I'm currently a perm resident of Washington (past 3 years). I work full-time for a big software company. I would like to work remotely in Florida, California, and Puerto Rico, and Texas, each for about 3 months.

I've been reading info online but most of the articles are about what happens when you permanently change your residency (i.e. live somewhere for more than half the year).

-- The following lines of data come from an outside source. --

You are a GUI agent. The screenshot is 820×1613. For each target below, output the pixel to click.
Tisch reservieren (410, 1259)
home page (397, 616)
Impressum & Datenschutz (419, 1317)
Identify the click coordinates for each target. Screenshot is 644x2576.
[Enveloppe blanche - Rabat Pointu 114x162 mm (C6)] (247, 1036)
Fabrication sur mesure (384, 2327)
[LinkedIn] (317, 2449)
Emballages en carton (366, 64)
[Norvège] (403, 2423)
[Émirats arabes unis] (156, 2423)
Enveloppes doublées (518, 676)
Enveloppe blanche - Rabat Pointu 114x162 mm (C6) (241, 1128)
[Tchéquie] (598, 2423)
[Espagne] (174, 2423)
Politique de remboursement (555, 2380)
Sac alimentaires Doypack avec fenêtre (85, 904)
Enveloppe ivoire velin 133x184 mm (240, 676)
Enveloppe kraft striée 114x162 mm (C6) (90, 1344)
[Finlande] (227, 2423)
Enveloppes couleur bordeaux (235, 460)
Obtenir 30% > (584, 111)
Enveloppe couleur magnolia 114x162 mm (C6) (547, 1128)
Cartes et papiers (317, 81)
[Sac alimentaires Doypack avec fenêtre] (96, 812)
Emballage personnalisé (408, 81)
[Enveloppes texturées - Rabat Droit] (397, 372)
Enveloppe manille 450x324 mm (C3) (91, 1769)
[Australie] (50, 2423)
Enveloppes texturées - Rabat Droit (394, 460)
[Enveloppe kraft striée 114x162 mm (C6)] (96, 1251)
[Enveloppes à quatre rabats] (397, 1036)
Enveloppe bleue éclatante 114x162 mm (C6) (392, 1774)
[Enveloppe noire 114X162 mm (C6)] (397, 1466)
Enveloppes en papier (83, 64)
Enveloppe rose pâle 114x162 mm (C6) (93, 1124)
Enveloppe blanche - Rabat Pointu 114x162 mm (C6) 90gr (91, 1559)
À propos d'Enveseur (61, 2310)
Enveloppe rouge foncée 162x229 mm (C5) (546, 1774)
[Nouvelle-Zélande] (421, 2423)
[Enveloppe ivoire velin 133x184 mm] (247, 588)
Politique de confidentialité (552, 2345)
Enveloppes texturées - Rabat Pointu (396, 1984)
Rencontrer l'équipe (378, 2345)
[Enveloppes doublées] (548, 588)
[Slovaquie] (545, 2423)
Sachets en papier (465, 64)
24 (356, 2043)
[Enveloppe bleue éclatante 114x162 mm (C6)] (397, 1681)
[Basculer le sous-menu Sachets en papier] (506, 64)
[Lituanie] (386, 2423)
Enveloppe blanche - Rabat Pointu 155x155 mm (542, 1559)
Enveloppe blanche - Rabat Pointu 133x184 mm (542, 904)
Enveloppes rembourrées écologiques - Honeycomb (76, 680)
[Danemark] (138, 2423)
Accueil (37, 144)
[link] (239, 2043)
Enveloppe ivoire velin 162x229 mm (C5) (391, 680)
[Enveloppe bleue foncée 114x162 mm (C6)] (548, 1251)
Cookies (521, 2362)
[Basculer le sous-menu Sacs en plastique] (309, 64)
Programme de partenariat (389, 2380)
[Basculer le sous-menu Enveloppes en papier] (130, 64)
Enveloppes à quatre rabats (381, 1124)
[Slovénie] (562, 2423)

What if in a single year, I've lived in 4 different states? Will I have to pay any state income tax? Will my state for tax purposes remain as Washington if I don't have a permanent home anywhere else?

2 Answers 2


Speaking specifically about California you indeed will have to pay income tax. Assuming you qualify as a part-year resident you will need to pay tax on all income (regardless of source) during the part of the year you're a resident and pay tax on all income from CA sources during the part of the year you're a nonresident. More info here https://www.ftb.ca.gov/file/personal/residency-status/part-year-and-nonresident.html


This may partly depend on your employer. Since they're large, they've probably got employees in CA, TX, and FL, not sure about Puerto Rico; their payroll department would be able to tell you if they're set up to pay employees in those locations or not. During Coronavirus there has been some leeway for employers on allowing their employees to work remotely while paying tax in a different state (where they would usually be in the office).

Your employer couldn't really give you tax advice but they should be able to tell you in which states / territories you would owe tax.